# Arcadia Ceramic Lamp Holder and Bracket - Re-Connecting Wires?



## Light (May 30, 2007)

Just had one of these delivered, just about fitted it to my viv just got to the stage of re-connecting the wires. Now I'm no electrician so would anybody with this product be able to tell me the best/safest way to do it?


----------



## Arcadiajohn (Jan 30, 2011)

Hi,

What exactly unit do you have and what wires could be removed???

John


----------



## Light (May 30, 2007)

Hi, it s this model

Arcadia Ceramic Lampholder and Bracket - Light Fittings - Reptile Lighting - Blue Lizard Reptiles - Reptile Shop

Not even sure if I've done it right, tried to follow the instructions. Got the fitting screwed in etc. I'm left with the actual ceramic bulb holder thing with a brown wire and a blue wire coming out the top of it then obviously the same 2 wires from the cable coming from the plug. Still got the insulating cap also


----------



## Arcadiajohn (Jan 30, 2011)

Not really sure what you have done??

It's quite easy with the instructions, you undo the screw on the cable base to realise the cable from the lamp holder. Then press in the two plastic tabs inside the lamp holder which releases the insulating cap. Then there are two wires one blue and one brown. Unscrew the two grubscrews to release the wires. Feed them through your vent. Then put them back into the cable holders and screw up tight again. Click the cap back on and bobs your mothers brother.

Good luck

John


----------



## Light (May 30, 2007)

Me again! Ended up buying a replacement as I totally messed up the other one.
I'm up to pressing in the plastic tabs? I' probably being stupid but how do I do this? Nothing's happening the way I'm attempting it..


----------



## Arcadiajohn (Jan 30, 2011)

Unscrew the black plastic grub screw that clamps the holder to the bar and move down the cable.
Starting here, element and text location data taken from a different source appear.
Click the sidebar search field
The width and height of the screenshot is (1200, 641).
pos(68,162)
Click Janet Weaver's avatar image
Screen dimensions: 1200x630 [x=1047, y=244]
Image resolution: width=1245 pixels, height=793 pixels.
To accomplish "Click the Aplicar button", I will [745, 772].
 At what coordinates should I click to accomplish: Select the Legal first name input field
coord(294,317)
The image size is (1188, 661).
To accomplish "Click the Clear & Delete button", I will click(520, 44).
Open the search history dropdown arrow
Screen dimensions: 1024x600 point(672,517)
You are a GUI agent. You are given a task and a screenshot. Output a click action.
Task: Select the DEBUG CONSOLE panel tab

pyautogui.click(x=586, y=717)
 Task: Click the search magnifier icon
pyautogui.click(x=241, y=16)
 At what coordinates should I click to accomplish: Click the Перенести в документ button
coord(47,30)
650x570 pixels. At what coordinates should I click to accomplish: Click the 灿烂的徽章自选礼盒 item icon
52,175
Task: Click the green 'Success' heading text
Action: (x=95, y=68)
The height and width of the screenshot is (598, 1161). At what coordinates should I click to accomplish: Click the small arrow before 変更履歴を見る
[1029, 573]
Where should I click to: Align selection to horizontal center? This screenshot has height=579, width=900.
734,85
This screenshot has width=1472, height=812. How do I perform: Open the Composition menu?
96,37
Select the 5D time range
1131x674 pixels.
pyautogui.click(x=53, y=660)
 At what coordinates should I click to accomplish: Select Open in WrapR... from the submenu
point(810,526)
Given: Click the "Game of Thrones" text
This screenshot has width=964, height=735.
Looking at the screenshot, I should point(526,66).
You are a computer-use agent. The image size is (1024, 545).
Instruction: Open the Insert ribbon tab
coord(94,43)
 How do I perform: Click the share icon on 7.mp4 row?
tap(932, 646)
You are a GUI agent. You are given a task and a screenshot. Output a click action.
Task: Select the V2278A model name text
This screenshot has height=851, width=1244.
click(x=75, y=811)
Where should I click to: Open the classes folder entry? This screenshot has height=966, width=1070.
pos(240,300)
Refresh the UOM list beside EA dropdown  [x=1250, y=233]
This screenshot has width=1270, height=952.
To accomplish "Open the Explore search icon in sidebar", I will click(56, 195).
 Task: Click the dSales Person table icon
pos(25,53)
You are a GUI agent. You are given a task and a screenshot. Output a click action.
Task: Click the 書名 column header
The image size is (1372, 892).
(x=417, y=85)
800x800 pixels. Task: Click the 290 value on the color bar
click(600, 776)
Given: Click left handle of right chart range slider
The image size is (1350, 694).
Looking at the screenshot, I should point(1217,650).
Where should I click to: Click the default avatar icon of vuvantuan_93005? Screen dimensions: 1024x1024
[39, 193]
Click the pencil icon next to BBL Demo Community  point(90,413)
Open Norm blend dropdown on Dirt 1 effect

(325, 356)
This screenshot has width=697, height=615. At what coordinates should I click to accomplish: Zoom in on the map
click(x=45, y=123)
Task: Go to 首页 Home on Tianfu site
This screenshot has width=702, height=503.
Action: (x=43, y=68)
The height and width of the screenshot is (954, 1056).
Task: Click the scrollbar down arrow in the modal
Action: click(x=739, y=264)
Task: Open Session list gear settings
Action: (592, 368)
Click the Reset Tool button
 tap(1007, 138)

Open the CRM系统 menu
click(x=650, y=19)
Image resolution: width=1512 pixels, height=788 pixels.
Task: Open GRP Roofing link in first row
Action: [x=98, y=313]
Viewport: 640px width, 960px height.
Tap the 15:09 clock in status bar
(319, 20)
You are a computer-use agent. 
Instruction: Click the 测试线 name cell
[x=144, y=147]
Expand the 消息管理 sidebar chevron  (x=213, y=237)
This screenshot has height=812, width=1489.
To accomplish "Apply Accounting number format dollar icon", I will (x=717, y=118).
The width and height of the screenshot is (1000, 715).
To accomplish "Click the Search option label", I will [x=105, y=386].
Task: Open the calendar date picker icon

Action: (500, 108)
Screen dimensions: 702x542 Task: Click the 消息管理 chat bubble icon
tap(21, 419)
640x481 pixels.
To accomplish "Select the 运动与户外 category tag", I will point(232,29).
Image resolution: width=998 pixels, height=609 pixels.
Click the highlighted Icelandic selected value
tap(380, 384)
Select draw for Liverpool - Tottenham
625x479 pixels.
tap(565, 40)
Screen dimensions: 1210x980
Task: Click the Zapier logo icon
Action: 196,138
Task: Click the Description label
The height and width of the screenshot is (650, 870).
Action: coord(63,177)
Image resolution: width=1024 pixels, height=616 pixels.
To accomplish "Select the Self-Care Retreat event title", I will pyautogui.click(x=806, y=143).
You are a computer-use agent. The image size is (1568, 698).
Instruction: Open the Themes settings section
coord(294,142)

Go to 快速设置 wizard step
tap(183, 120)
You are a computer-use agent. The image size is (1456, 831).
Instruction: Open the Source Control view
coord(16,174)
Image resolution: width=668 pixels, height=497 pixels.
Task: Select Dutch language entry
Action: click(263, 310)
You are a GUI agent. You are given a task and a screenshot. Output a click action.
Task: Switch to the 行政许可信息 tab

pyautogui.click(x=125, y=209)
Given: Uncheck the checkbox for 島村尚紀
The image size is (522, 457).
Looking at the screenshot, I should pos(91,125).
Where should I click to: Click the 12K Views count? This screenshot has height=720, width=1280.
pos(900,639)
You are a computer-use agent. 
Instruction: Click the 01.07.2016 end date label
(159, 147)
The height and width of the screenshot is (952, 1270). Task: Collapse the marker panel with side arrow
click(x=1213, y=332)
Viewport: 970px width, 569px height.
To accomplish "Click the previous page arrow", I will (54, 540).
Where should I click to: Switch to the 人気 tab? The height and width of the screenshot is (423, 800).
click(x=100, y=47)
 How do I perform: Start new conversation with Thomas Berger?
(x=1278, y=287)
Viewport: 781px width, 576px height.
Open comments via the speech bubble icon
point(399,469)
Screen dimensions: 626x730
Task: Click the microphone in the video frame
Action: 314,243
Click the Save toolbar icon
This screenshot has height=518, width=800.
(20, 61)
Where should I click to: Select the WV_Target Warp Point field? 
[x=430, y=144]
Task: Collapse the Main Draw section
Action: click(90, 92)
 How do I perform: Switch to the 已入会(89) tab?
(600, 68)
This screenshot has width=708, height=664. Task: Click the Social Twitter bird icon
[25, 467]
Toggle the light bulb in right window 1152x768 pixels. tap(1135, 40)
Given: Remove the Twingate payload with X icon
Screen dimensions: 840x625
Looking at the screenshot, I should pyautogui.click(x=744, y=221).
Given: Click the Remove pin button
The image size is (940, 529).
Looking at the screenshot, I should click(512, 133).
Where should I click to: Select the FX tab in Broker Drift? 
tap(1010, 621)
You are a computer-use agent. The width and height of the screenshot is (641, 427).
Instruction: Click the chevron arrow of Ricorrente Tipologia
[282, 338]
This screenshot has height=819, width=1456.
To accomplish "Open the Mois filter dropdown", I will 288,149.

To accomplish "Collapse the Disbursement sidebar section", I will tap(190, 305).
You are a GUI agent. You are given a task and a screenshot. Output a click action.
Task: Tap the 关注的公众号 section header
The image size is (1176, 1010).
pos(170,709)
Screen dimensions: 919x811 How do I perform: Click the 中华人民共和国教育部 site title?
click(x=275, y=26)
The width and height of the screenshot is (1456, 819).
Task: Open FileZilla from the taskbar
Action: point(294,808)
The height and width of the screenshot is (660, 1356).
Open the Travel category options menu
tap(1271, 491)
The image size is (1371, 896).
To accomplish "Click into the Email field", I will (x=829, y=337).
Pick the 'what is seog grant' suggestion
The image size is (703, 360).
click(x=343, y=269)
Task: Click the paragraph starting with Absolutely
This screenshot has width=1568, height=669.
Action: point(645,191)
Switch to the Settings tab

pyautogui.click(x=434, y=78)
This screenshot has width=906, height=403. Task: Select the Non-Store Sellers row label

Making sure that the fitting is unplugged.. Get a flat blade screwdriver and press in the white tabs from the inside the lamp holder while pushing the white back plate off ofnthere lamp holder. This then exposes the cables that can be safely removed and then reinserted,

The tabs are made to be secure and will need a bit of force to get the to open.

In all my years you are only the second person to want to do it I must say:2thumb:

Good luck

John


----------



## Mal (Jul 22, 2007)

Sorry for reviving an old thread, just done a quick search to find a bit of help. I must admit John Im using the same fitting and its frustrating the hell out of me. My problem is getting the bulb holder out of the way so that I can screw the fitting to the side of the viv. Ive undone the black grub screw thinking it would allow me to temporally lower the ceramic bulb holder. I thought it would be a simple case of screwing on the bracket then pulling it back up and tightening the grub screw. Ive no idea where the instructions are.

So if anyone knows how to get the bulb holder out of the way so you can fit the bracket please yell. Im cussing like a good un here and need the thing up and running asap. Domes on top of exos are so much simpler.


----------



## Mal (Jul 22, 2007)

Not to worry. ..chewing gum holds it up well !!! Seriously, the bottom screw is easy but the top one was the problem. Ive managed to get it in on an angle. Not the neatest of jobs but it IS secure. I would still be interested in finding out how to move the holder away from the bracket as I will be doing another in a few weeks.


----------